# Premium Channel Premieres: April 2009



## terpfan1980 (Jan 28, 2002)

Sorry, no time currently for fancy formatting... but I'll try to get the important info out here:

Starz:

April 4 - Never Back Down
April 18 - You Don't Mess With the Zohan
April 25 - Traitor

HBO:

From the March downloadable guide, the touted material includes: Grey Gardens, the season premiere of In Treatment, and the Brendan Frasier big action/adventure flick Journey to the Center of the Earth.

April 4 - Baby Mama, 8PM (east)
(is followed by the Sex and City movie which will already have aired a few times)
April 11 - Thrilla in Manilla - can't tell if this is a rebroadcast of the original fight, a documentary film, or some other material. HBO's site isn't flush with details on this. The rest of the night includes a couple of fights though.
April 18 - Grey Gardens. An HBO original film. Check link for details about this one if you want more information...
April 25 - Journey to the Center of the Earth

MAX:

Also from the March downloadable HBO guide, the touted material for MAX in April is the super glitzy (don't watch it if you are even a little epileptic) and flashy Speed Racer, along with Deception.
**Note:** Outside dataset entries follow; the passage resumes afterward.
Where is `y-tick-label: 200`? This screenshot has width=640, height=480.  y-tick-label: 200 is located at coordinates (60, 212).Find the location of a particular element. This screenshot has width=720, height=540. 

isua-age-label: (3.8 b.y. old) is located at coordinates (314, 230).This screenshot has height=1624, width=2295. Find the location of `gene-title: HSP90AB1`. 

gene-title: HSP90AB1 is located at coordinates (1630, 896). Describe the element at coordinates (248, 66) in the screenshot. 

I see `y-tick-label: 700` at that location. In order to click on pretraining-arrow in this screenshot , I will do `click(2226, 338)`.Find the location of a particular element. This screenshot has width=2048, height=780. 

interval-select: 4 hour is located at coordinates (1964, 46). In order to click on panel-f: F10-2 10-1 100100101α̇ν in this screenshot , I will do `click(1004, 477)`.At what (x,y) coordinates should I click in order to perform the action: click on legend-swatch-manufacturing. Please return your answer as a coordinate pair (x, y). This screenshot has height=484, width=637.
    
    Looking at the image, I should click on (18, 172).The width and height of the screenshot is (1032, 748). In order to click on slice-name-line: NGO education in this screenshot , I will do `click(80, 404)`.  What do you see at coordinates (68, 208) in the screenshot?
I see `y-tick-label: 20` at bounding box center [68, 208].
April 4 - The aforementioned Speed Racer. AGAIN, do not watch it if you are sensitive to flashy lights... lots of color changes, rapid motion effects, etc. Enough to make your head swim quite easily.
April 11 - The also aforementioned Deception.
April 25 - Run Fat Boy, Run. I loved this flick, starring Simon Pegg (Shaun of the Dead), but note that it is NOT like Shaun of the Dead, nor Hot Fuzz. It's funny and 'sweet' and would be an enjoyable date night flick, but don't expect Hot Fuzz or Shaun of the Dead.

Showtime:

April 4 - Good Luck Chuck (funny, but raunchy... Dane Cook)
April 11 - The Tudors season 3 premiere
April 18 - War

The Movie Channel:

Splatterday seems to continue...


----------



## mattack (Apr 9, 2001)

People still pay for premium channels?

(just kidding.. sort of)


----------



## bareyb (Dec 1, 2000)

mattack said:


> People still pay for premium channels?
> 
> (just kidding.. sort of)


For the series not the Movies.


----------



## mattack (Apr 9, 2001)

Though at least the majority of the series end up on DVD, that was my unstated point (and of course the *movies* are already on DVD).


----------



## BriGuy20 (Aug 4, 2005)

Isn't In Treatment coming out in April or May?


----------



## cwoody222 (Nov 13, 1999)

BriGuy20 said:


> Isn't In Treatment coming out in April or May?


It starts April 5th and airs Sundays and Mondays.


----------